» **SHORT PROBLEM**
Format every line of the data below as a Markdown table with the columns Row and Line, giving each line a row number and skipping blank lines. Leave the pictures out.
== == ==
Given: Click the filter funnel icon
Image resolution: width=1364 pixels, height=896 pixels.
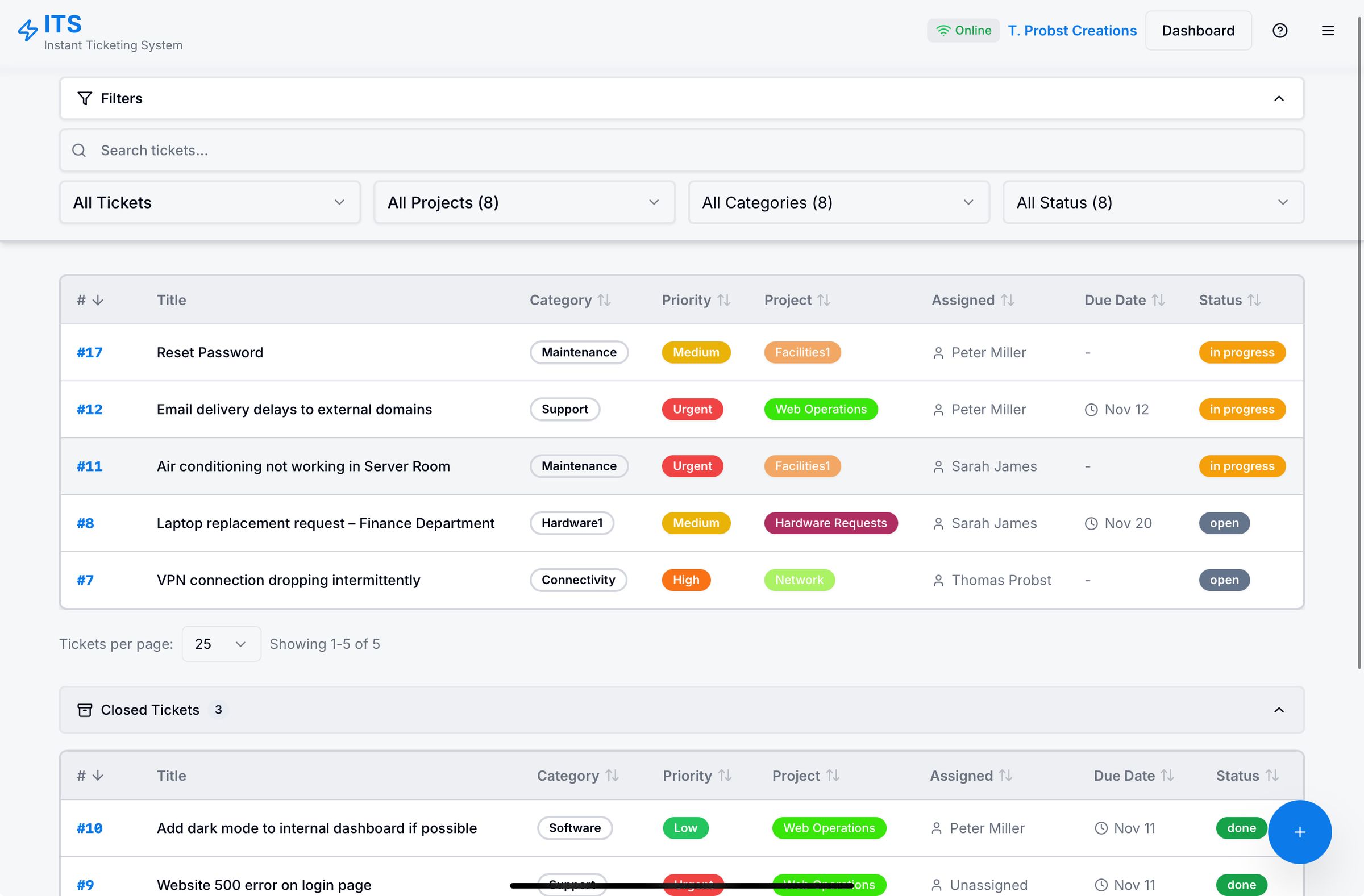Looking at the screenshot, I should [84, 98].
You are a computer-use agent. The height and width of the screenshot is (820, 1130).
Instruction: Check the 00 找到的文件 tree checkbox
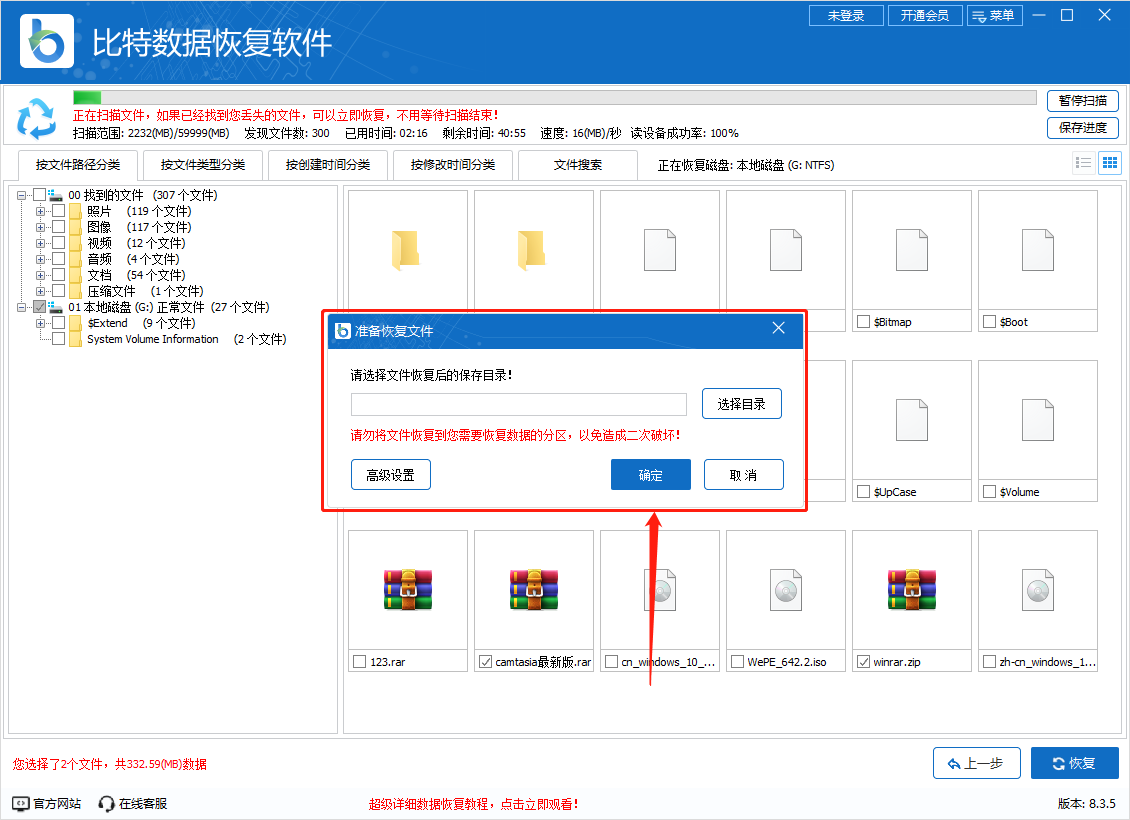[38, 194]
== == ==
» **SOLUTION TO THIS TASK**
| Row | Line |
|---|---|
| 1 | Given: Click the filter funnel icon |
| 2 | Image resolution: width=1364 pixels, height=896 pixels. |
| 3 | Looking at the screenshot, I should [84, 98]. |
| 4 | You are a computer-use agent. The height and width of the screenshot is (820, 1130). |
| 5 | Instruction: Check the 00 找到的文件 tree checkbox |
| 6 | [38, 194] |